Explanation of Responses

(1) On August 22, 2008, Svizera Holdings BV (“Svizera”)  purchased an aggregate of 2000 shares of Series C Convertible  Redeemable  Preferred Stock, par value $0.001 per share (“Series C Preferred  Stock”) of Synovics  Pharmaceuticals, Inc. (the “Company”) and warrants to acquire an aggregate of 1,000,000 shares of the Company’s  common stock, par value $0.001 per share, for an aggregate  investment of $1,000,000 in the Company.
   
(2) The conversion price of the Series C Preferred Stock is subject to adjustment  pursuant to the anti-dilution  provisions of the Series C Preferred Stock Certificate of Designations,  Preferences and Rights filed with the Secretary of State of Nevada on May 9, 2008 (“Series C Certificate of Designation”) .
   
(3) The Series C Preferred Stock is mandatorily  redeemable by the Company on the third anniversary of the original  issuance date.
   
(4) The shares of Series C Preferred Stock are convertible, both at the option of the holder and the Company  according to the terms of the Series C Certificate of Designation, at the initial rate of 1,000 shares of common stock for each share of Series C Preferred Stock subject to the anti-dilution  provisions of the Series C Certificate of Designation. 
   
(5) The referenced  securities are owned by Svizera, a wholly-owned subsidiary of Maneesh  Pharmaceuticals Ltd. (f/k/a Maneesh  Pharmaceuticals Pvt Ltd) (“Maneesh”) . As directors of Maneesh, the Reporting Person together with his brother, Mr.
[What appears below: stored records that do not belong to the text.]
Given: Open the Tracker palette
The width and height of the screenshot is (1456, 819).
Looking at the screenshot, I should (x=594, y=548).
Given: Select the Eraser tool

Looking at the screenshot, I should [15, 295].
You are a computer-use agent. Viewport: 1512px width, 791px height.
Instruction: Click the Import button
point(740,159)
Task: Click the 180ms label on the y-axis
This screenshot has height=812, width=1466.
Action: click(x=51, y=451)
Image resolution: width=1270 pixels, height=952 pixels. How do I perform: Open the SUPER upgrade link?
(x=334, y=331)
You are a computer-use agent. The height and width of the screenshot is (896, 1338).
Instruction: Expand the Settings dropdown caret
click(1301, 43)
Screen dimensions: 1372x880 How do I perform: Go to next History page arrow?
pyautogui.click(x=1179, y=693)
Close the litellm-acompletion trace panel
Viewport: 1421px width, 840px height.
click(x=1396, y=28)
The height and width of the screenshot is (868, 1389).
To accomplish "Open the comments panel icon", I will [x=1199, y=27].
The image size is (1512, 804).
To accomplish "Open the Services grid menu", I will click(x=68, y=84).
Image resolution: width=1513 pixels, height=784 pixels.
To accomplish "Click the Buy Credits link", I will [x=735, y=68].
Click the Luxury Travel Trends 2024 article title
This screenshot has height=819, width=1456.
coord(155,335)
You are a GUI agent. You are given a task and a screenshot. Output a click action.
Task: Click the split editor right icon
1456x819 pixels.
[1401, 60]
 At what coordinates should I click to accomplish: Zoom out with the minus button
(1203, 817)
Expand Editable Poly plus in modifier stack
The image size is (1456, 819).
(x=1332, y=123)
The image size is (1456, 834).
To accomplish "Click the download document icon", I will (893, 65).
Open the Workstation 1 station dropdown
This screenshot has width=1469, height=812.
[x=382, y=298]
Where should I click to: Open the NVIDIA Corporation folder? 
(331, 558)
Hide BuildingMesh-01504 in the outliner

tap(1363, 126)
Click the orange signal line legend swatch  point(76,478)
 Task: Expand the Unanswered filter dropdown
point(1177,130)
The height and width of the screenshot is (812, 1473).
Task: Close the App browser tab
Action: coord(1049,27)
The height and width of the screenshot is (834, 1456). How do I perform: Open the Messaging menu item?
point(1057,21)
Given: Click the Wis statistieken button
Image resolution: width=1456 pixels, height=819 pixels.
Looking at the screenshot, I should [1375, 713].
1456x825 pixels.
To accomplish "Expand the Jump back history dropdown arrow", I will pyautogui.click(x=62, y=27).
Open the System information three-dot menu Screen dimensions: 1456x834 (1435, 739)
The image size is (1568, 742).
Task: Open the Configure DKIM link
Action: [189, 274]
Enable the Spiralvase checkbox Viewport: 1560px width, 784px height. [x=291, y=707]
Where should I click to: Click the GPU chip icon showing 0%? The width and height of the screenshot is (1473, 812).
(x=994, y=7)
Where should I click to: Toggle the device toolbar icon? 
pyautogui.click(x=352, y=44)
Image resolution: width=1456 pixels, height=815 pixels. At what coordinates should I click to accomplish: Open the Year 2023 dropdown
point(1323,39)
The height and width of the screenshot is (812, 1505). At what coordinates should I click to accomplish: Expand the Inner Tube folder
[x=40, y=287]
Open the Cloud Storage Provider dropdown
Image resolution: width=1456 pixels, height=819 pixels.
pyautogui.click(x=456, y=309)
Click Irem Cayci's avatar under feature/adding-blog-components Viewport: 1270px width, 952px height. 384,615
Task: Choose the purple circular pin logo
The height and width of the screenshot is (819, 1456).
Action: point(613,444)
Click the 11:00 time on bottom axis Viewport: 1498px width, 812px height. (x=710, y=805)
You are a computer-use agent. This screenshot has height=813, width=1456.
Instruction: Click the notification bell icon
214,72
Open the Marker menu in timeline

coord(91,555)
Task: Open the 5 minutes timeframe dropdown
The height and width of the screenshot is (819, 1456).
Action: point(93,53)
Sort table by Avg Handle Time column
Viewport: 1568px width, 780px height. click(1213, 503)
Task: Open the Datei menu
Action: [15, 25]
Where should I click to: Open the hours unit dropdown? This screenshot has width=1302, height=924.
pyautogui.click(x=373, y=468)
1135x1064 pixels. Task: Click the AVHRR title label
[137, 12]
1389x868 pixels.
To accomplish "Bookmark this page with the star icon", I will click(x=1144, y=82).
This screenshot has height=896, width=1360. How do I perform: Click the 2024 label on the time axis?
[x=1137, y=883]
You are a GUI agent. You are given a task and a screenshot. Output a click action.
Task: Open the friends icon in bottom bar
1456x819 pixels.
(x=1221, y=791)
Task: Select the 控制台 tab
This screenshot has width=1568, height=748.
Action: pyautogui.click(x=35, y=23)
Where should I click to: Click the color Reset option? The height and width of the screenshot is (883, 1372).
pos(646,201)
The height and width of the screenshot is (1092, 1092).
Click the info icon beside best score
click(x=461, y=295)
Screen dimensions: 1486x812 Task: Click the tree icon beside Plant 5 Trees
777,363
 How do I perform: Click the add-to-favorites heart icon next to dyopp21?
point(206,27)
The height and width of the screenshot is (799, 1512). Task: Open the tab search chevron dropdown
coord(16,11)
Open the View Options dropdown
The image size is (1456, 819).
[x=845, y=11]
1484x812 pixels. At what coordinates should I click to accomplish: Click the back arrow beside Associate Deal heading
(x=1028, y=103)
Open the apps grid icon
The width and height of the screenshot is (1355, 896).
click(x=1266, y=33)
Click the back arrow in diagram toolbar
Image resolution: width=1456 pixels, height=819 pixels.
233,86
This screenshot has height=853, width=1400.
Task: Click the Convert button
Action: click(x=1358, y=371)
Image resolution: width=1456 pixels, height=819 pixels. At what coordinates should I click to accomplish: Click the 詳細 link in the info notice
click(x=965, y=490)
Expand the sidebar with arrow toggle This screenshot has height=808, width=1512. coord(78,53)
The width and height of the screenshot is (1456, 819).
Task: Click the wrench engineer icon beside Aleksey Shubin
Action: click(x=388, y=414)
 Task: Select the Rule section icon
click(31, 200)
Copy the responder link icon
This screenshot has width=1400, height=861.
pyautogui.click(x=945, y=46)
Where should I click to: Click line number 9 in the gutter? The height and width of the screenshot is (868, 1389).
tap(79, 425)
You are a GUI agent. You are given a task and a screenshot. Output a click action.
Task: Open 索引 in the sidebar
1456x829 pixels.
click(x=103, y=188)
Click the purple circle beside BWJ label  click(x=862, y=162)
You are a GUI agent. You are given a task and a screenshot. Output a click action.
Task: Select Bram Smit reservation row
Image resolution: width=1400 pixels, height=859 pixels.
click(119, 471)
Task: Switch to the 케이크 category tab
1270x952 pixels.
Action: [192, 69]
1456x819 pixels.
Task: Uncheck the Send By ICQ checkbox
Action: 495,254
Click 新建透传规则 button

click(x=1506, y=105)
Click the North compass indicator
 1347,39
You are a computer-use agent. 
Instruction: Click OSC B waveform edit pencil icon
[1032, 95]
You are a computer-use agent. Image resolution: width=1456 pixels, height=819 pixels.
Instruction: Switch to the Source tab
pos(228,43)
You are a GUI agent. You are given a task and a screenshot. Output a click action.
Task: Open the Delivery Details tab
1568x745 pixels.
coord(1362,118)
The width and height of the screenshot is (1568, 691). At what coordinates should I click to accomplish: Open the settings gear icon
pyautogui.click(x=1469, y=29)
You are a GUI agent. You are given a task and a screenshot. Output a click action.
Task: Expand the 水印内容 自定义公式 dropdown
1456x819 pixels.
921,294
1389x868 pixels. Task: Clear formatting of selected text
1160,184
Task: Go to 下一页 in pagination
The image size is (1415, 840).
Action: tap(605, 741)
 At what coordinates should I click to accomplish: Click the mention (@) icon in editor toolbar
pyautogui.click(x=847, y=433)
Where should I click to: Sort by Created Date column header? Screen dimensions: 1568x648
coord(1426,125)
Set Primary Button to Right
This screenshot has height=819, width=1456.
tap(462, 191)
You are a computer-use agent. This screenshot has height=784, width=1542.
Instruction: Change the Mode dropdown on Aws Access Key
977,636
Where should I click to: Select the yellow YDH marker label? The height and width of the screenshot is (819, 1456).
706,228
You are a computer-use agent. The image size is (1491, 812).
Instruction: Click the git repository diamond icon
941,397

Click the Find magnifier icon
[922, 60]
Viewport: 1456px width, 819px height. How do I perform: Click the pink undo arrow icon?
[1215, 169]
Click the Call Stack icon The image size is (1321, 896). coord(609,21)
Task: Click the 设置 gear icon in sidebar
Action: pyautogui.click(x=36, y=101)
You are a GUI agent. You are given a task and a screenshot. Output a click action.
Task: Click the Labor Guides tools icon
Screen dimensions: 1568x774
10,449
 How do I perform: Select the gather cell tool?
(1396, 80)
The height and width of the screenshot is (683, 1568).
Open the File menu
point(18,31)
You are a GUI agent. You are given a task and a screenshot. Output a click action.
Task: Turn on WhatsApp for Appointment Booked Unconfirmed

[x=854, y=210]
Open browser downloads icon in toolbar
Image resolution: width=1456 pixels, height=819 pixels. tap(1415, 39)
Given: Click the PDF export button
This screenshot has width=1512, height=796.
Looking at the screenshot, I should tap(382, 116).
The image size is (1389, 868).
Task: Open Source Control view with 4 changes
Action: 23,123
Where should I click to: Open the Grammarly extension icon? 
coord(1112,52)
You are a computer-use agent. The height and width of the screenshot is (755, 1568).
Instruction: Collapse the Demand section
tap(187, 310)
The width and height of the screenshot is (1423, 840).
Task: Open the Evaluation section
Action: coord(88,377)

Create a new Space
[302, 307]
Vinay Sapte, share the power to vote or to direct the vote or to dispose or direct the disposition of these shares.
   
(6) The number of shares issuable upon exercise of the warrants and the exercise price thereof is subject to adjustment  pursuant to the terms of the anti-dilution  provisions of the Common Stock Purchase  Warrant to be issued to Svizera.